So what I'm trying to do is have a function that finds a sequence 'ATG' in a string and then from there moves along the string in units of 3 until it finds either a 'TAA', 'TAG', or 'TGA' (ATG-xxx-xxx-TAA|TAG|TGA)
To do this, I wrote this line of code (where fdna
is the input sequence)
ORF_sequences = re.findall(r'ATG(?:...)*?(?:TAA|TAG|TGA)',fdna)
I then wanted to add 3 requirements:
- Total length must be 30
- Two places before the ATG there must be either an A or a G to be detected (A|G-x-x-A-T-G-x-x-x)
- The next place after the ATG would have to be a G (A-T-G-G-x-x)
To execute this part, I changed my code to:
ORF_sequence_finder = re.findall(r'[AG]..ATGG..(?:...){7,}?(?:TAA|TAG|TGA)',fdna)
What I want instead of having all of these limits would be to have requirement 1 (greater or equal to 30 characters) and then have EITHER requirement 2 (A|G-x-x-A-T-G-x-x-x) OR requirement 3 (A-T-G-G-x-x) OR both of those.
If I split the above line up into two and appended them to a list, they get out of order and have repeats.
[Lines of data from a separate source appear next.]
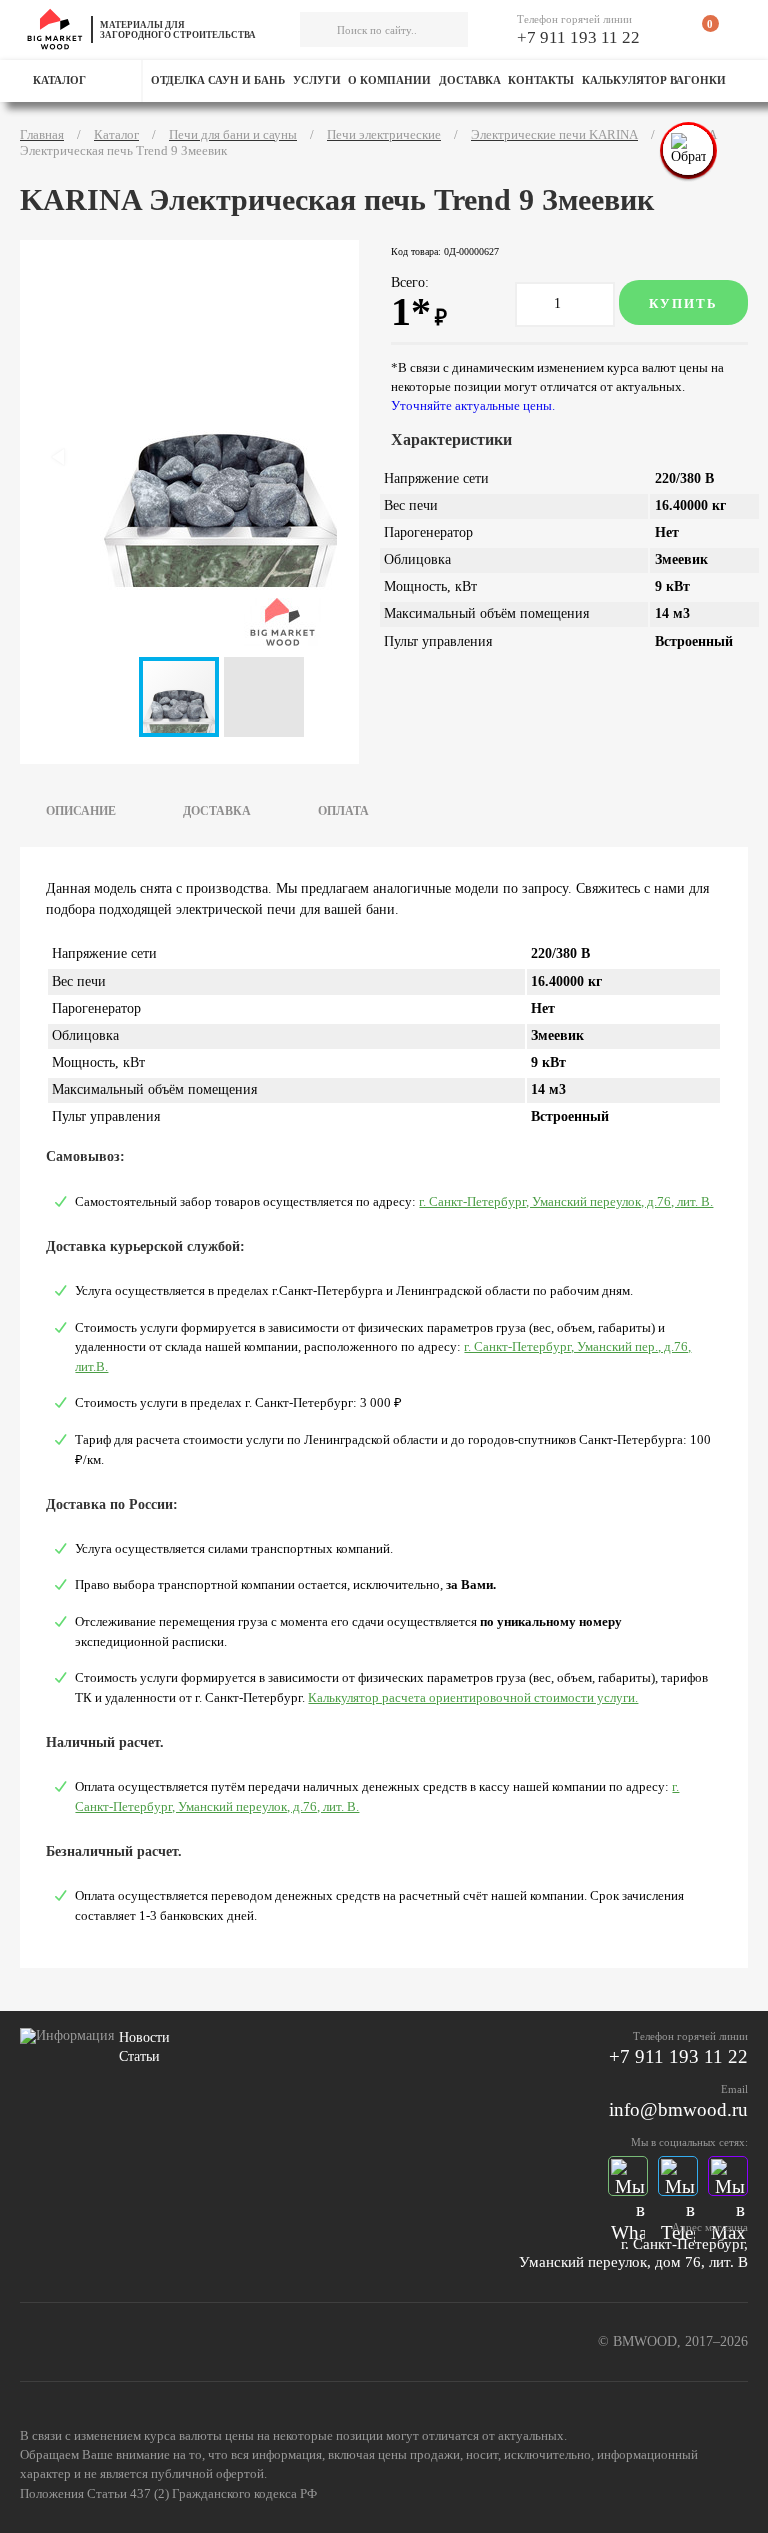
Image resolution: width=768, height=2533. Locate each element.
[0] (697, 33)
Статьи (139, 2056)
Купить (683, 303)
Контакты (541, 80)
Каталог (59, 80)
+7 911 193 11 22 (578, 37)
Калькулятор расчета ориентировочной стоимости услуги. (473, 1697)
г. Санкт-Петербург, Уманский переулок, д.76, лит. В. (566, 1201)
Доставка (470, 80)
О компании (389, 80)
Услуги (317, 80)
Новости (144, 2037)
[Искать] (315, 30)
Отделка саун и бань (218, 80)
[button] (264, 697)
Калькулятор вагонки (654, 80)
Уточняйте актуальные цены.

Here are a few examples of the different cases:
sequence1 = 'AGCCATGTGGGGGGGGGGGGGGGGGGGGGGGGGGGGGTGAAAA'
sequence2 = 'ATCCATGGGGGGGGGGGGGGGGGGGGGGGGGGGGGGGGGGTAG'
sequence3 = 'AGCCATGGGGGGGGGGGGGGGGGGGGGGGGGGGGGGGGGGTAG'
sequence4 = 'ATGGGGTGA'
sequence1 = 'A**G**CC*ATG*TGGGGGGGGGGGGGGGGGGGGGGGGGGGGG*TGA*AAA'
sequence1
would be accepted by criteria because it follows requirement 2 (A|G-x-x-A-T-G-x-x-x) and its length is >= 30.
sequence2 = 'ATCC*ATG***G**GGGGGGGGGGGGGGGGGGGGGGGGGGGGGGGG*TAG*
sequence2
would be accepted because it follows requirement 3 (A-T-G-G-x-x) and its length is >=30
sequence3 = 'A**G**CC*ATG***G**GGGGGGGGGGGGGGGGGGGGGGGGGGGGG*TGA*AAA'
sequence3
would be accepted because it fulfills both requirement 2 and 3 while also having >=30 character.
sequence4 = 'ATGGGGTGA'
sequence4
would NOT be accepted because its not >= 30, does not follow requirement 2 or requirement 3.
So basically, I want it to accept sequences that either follow requirement 2 AND/OR requirement 3 (or both) while satisfying requirement 1.
How can I split this up without then adding duplicates (in cases where both occur) and getting out of order?